▶ _PROBLEM_
For each line of the data below, copy it if it holds the word "computer".

---------- RECORDS SUPPLIED ----------

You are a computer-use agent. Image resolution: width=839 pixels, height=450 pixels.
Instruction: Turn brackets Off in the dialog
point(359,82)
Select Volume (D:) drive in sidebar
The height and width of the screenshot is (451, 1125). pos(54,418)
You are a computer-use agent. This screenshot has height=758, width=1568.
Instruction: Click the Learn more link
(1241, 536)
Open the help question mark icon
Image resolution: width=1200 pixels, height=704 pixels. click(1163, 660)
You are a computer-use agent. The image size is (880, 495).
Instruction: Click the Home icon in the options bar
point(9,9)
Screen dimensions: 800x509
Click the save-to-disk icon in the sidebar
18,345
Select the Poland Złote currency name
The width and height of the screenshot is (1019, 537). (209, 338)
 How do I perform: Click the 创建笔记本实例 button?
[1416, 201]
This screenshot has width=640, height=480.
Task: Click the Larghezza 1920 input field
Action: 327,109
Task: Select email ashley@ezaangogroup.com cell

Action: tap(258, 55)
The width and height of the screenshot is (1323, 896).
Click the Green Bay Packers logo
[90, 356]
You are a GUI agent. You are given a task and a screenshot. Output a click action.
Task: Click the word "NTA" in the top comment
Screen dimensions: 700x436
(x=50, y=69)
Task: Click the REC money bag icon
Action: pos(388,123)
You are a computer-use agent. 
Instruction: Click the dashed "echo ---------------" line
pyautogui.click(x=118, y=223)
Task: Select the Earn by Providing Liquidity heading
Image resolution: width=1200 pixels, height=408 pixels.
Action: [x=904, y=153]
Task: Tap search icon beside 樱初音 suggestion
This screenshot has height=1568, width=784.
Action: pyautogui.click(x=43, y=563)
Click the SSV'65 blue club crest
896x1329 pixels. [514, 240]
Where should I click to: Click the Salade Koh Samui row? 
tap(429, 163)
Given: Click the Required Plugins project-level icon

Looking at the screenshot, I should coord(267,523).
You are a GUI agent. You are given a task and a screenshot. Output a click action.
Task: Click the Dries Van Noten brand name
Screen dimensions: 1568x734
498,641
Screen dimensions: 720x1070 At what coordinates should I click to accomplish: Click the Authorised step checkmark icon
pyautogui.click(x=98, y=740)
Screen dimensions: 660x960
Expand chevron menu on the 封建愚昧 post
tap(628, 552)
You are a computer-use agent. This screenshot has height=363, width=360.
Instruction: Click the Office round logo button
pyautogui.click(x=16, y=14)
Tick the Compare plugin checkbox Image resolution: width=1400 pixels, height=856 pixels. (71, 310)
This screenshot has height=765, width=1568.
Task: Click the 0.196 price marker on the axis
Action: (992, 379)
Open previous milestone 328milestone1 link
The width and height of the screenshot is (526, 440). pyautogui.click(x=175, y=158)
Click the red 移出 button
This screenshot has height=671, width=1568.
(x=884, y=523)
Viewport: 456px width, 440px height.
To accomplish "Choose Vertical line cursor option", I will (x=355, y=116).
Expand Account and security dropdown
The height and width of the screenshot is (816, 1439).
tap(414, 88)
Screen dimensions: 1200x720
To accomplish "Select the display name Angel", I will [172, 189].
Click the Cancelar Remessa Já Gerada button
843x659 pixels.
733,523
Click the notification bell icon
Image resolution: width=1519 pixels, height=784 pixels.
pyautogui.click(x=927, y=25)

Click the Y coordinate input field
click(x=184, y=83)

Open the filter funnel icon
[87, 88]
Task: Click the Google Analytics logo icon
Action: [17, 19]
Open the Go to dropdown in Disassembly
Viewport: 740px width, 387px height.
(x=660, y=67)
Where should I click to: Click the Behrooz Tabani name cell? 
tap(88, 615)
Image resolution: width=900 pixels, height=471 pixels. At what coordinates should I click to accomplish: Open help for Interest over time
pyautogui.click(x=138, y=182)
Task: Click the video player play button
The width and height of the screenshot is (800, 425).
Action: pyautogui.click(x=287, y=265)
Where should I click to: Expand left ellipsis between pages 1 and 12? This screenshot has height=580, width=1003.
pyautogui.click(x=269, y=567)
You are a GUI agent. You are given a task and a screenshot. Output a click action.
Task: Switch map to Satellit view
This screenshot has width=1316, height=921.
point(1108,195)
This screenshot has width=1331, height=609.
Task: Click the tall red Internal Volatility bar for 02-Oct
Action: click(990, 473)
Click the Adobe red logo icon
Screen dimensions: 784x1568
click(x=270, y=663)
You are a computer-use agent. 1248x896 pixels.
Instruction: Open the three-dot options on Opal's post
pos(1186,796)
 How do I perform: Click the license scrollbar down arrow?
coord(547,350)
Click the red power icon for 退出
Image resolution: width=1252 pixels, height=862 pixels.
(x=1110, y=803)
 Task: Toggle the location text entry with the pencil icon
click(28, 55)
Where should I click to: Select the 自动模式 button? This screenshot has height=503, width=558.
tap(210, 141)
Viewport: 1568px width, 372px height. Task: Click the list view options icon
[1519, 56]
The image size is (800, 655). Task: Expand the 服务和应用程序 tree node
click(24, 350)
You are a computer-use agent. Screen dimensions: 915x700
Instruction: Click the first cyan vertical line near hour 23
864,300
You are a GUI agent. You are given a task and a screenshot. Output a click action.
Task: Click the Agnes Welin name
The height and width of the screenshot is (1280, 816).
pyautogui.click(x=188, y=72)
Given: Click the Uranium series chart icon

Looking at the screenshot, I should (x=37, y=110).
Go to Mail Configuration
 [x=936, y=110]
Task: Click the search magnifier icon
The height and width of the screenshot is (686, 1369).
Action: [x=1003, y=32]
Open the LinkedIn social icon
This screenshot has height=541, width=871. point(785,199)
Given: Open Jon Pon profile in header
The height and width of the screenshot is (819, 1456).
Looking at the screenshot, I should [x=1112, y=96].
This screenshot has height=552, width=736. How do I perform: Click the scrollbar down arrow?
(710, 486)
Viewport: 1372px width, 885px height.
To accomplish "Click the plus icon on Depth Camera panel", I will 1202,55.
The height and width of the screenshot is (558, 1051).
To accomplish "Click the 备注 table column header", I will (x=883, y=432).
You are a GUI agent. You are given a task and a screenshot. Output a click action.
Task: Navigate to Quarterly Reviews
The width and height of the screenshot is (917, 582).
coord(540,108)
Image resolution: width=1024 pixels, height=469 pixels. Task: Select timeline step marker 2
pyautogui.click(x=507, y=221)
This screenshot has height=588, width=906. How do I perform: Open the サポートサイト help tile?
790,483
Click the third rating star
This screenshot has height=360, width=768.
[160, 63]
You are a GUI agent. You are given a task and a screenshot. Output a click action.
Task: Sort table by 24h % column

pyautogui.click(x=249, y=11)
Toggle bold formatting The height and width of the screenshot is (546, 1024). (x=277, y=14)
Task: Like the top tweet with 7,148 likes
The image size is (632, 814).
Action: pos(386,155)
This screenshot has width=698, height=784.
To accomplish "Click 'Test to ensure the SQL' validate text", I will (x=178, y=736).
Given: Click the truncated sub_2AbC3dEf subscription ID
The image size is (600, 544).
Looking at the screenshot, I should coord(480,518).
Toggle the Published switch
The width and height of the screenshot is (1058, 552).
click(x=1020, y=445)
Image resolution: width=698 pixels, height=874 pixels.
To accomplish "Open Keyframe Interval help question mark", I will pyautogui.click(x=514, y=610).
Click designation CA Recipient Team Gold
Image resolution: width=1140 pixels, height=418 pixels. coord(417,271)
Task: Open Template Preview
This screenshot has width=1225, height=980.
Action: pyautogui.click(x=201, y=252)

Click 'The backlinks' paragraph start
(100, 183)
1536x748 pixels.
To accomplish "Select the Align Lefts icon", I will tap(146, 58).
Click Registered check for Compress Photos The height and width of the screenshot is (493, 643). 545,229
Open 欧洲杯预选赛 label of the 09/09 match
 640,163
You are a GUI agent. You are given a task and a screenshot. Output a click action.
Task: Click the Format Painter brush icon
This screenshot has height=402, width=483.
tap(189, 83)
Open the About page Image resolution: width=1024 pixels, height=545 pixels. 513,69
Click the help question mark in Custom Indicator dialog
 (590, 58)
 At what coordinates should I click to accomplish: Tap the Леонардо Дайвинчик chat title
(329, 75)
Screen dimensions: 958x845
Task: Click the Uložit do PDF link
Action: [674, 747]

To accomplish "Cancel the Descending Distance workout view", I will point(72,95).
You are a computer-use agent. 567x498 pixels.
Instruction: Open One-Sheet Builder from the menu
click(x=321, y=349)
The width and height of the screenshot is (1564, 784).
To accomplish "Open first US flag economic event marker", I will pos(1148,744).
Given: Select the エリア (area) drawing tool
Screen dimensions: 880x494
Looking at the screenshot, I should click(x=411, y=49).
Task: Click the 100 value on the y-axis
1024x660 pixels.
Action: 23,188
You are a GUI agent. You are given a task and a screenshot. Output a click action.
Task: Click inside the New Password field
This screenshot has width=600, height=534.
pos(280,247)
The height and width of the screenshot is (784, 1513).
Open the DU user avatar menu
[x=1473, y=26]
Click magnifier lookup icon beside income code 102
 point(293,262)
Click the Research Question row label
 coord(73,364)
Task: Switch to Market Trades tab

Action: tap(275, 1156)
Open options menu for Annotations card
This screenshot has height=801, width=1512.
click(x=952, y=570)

----------

▶ _ANSWER FOR THIS EXERCISE_
You are a computer-use agent. Image resolution: width=839 pixels, height=450 pixels.
You are a computer-use agent. This screenshot has height=758, width=1568.
You are a computer-use agent. The image size is (880, 495).
You are a computer-use agent. 
You are a computer-use agent. This screenshot has height=363, width=360.
You are a computer-use agent. 1248x896 pixels.
You are a computer-use agent. Screen dimensions: 915x700
You are a computer-use agent. 567x498 pixels.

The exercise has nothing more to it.